2026年8月20日から22日にかけて、慶應義塾大学鶴岡タウンキャンパス(山形県鶴岡市)において、塾生向けアントレプレナーシップ涵養プログラム(J-PEAKS支援事業)である「鶴岡タウンキャンパス合同リトリート」を開催しました。
【背景と趣旨:異分野融合とアントレプレナーシップ】
慶應義塾大学先端生命科学研究所(IAB) では広範囲の専⾨家が集結し、異分野融合研究が推進され、複数のベンチャーを輩出してきました 。一方、薬学研究科でも優れた創薬シーズが育成されているものの、他キャンパスとの交流は限定的でした。そこで、2019 年度より隔年で、薬学研究科の学⽣が鶴岡タウンキャンパスを訪問して、先端⽣命科学研究所に所属する政策・メディア研究科の学⽣やスタートアップ企業の経営者と交流する合同リトリートを開催し、 博士進学やベンチャー就職などの確かな成果を上げてきました。 5回目の開催となる2026年度はJ-PEAKSの支援を受け、対象を理工学部・理工学研究科や医学部にも拡大して分野の枠組みを大きく広げ、薬学部・薬学研究科からは学生17名、教職員5名が参加し、多様なメンバーが交流を行いました。
本プログラムを通じて、互いの知的好奇⼼を刺激し、既存の学問分野の垣根を越えた融合研究の芽を育み、セレンディピティ創出の基盤形成を促します。さらにアントレプレナーシップを養うことで未来を先導する⼈材の育成を⽬指します。
【1日目:8月20日】ピッチトークとポスターセッション
先端生命科学研究所以外の参加者は空路で庄内空港を経由し、昼過ぎに鶴岡タウンキャンパスに到着しました。ほぼ全員が初対面ということもあり、まずは自己紹介を兼ねた「3分間ピッチトーク」と「ポスターセッション」が行われました。学生たちは自身の研究テーマから個性あふれる人生史までユーモアを交えて発表し、セッションが終わる頃には一気に打ち解けた様子が見られました。
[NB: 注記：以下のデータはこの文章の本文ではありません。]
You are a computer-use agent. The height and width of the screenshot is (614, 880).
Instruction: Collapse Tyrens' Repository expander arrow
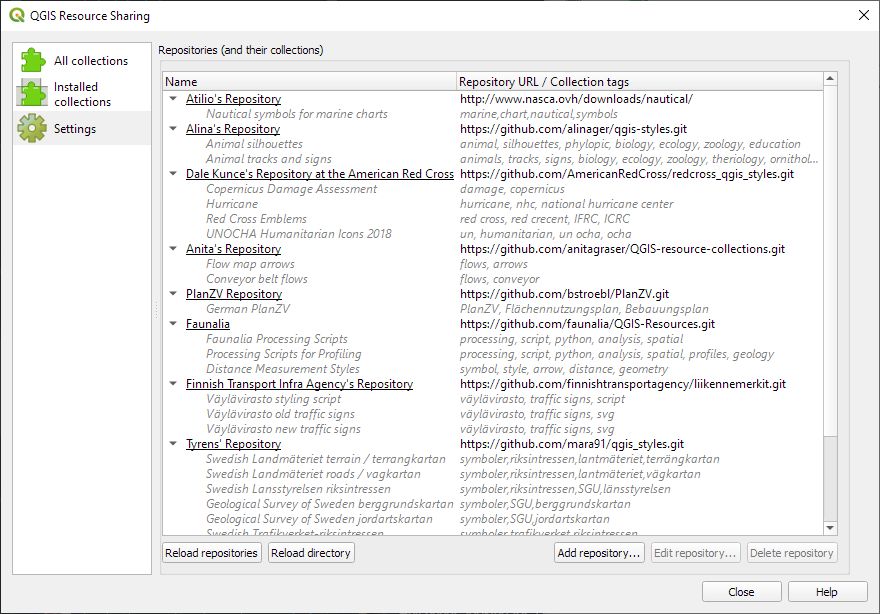[x=174, y=444]
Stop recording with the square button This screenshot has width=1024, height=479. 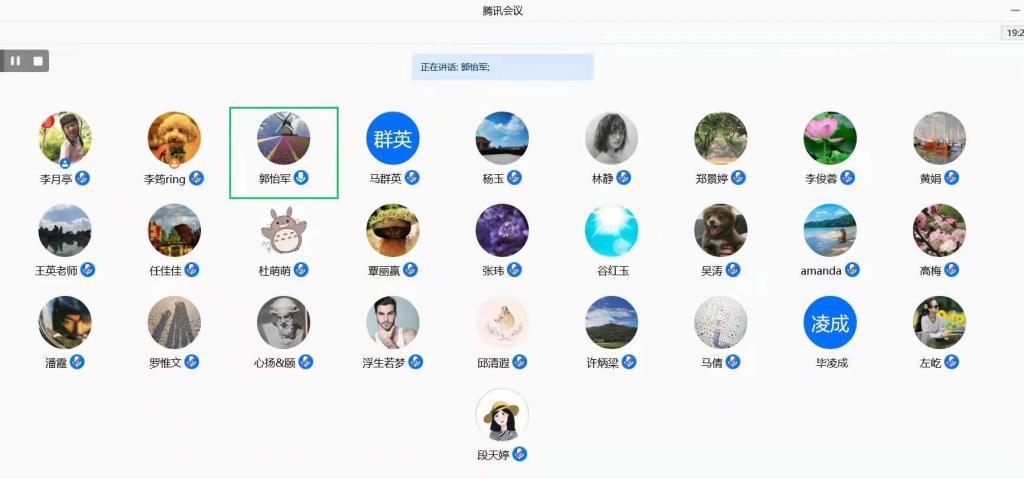[x=38, y=61]
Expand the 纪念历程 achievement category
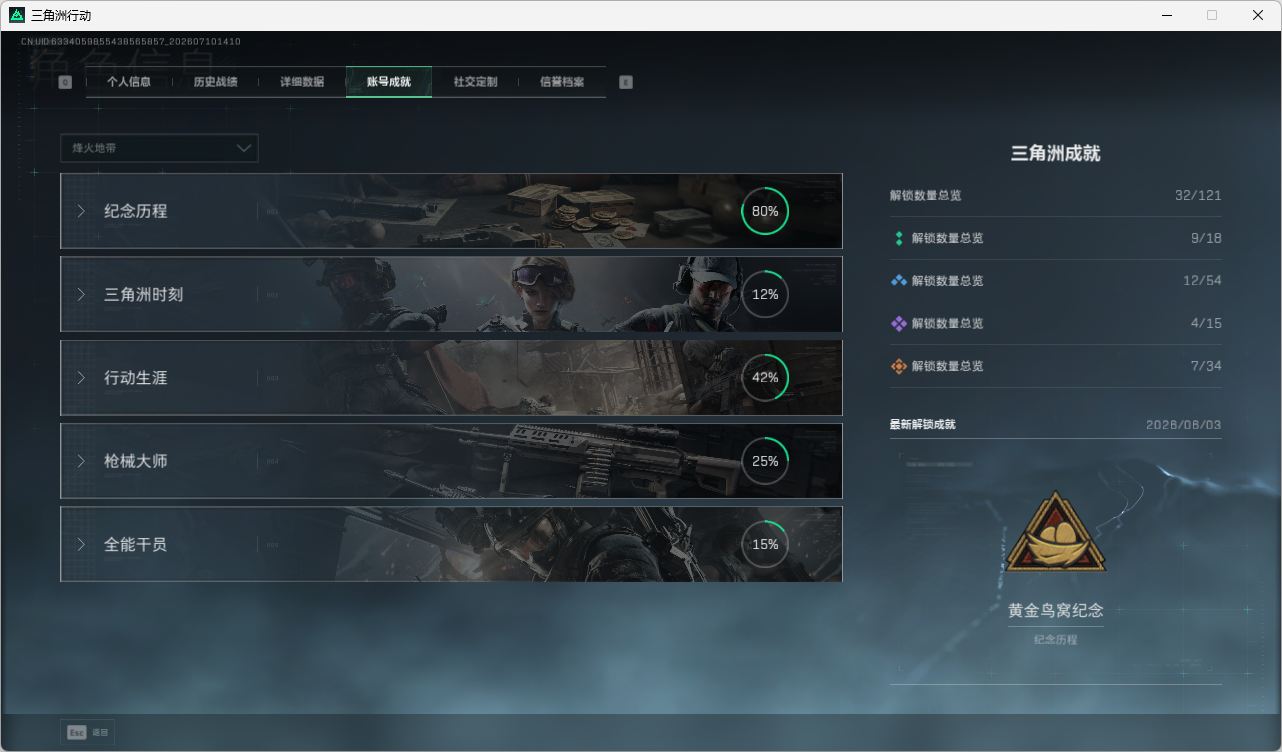The image size is (1282, 752). [x=451, y=211]
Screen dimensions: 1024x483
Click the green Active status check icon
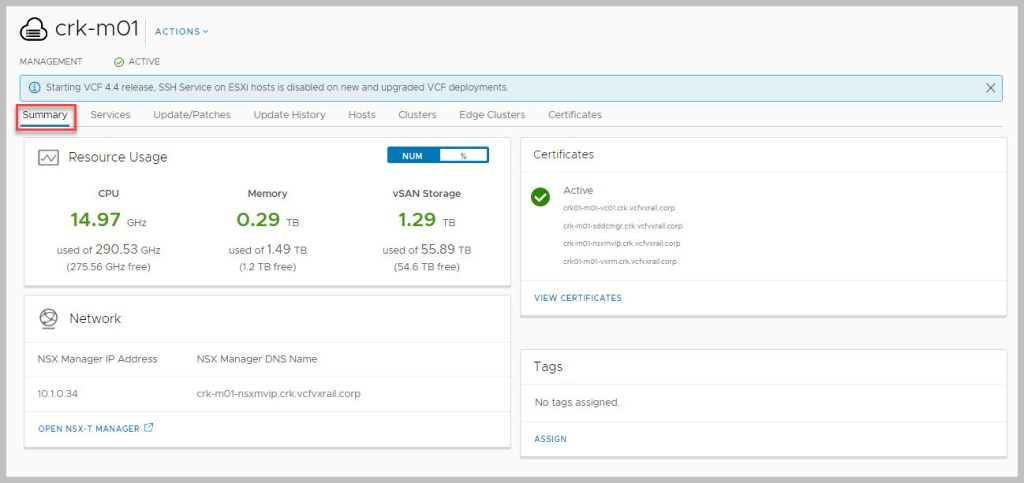[119, 62]
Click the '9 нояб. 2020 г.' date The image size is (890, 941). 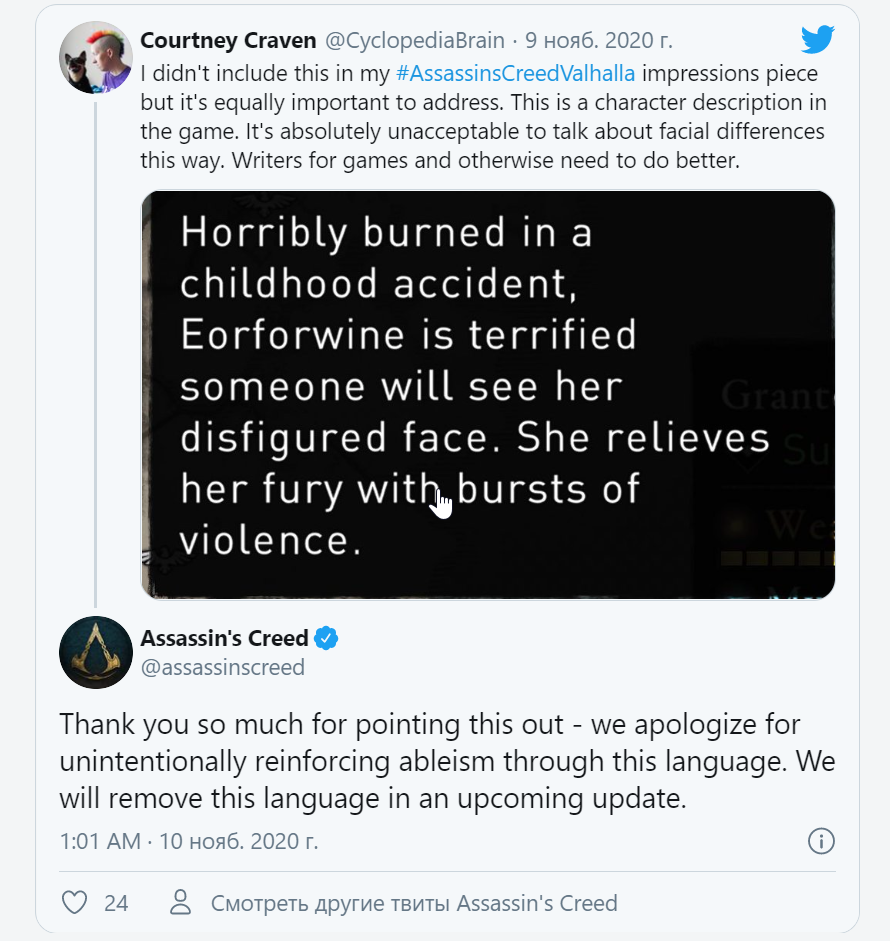(x=599, y=41)
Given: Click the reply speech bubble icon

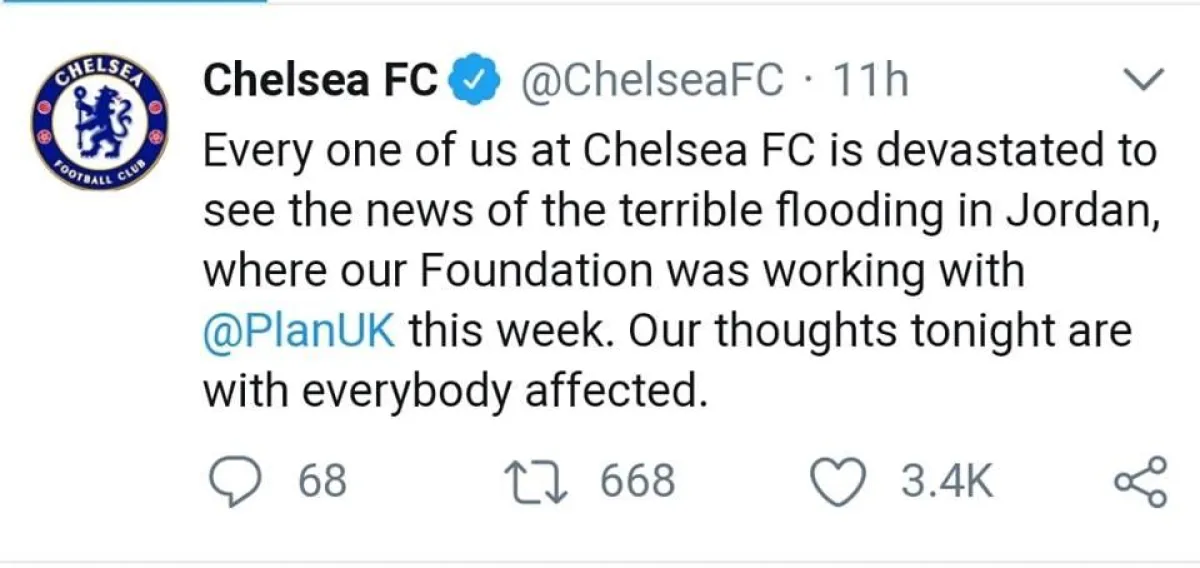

夕方からは、IAB所長の荒川和晴教授による特別講演「知的産業による地方創生」が開催されました。短期的な成果にとどまらず、地域に知の生態系を根付かせる「花よりも根を養う」姿勢について語られ、参加者は一様に聞き入っていました。その後、最終日に行われる「仮想ベンチャープレゼン」の班分けが発表されました。
【2日目:8月21日】起業の最前線と個別ラボ見学
午前中は、鶴岡発ベンチャーの経営者や教員ら4名による招待講演が行われました。午後は、講演者を交えたパネルディスカッション「多様なキャリアパスについて考える」が開催され、仕事だけでなく人生設計やキャリア形成について本音の議論が交わされました。
ディスカッション終了後、研究所見学ツアーや個別ラボ訪問に参加し、最先端の現場を視察しました。夕方からはグループワークを重ね、夜は全参加者が集まり賑やかな懇親会が催され、遅くまで議論が交わされました。
【3日目:8月22日】仮想ベンチャープレゼンテーション
最終日は、リトリートのハイライトである「仮想ベンチャープレゼンテーション:鶴岡タウンキャンパス10番目のベンチャーを目指せ!」の報告会が行われました。医学、薬学、理工学、政策・メディア等の多様な知識を融合した8つのグループが、それぞれ社会課題の解決に向けたビジネスプランを惜しみなく披露しました。審査員を務めたベンチャー経営者や教員からは、発表に対し高い評価と鋭くも温かいフィードバックが寄せられました。
リトリート終了後のアンケートでは、学生全員が「大変充実していた」と回答しており、本リトリートに対する⾼い満⾜度が⽰されました。また、他キャンパスからの参加者にとっては、鶴岡という地域や、そこに形成された社会実装クラスターに触れる貴重な機会にもなりました。こうした経験は、異分野交流を促進するとともに、研究成果の社会実装やアントレプレナーシップに対する意識の醸成にもつながったものと考えられます。
異なる専門分野の英知が混ざり合う本プログラムは、今後も改善を重ねながら、異分野融合研究の発芽とアントレプレナーシップ醸成のために継続して開催される予定です。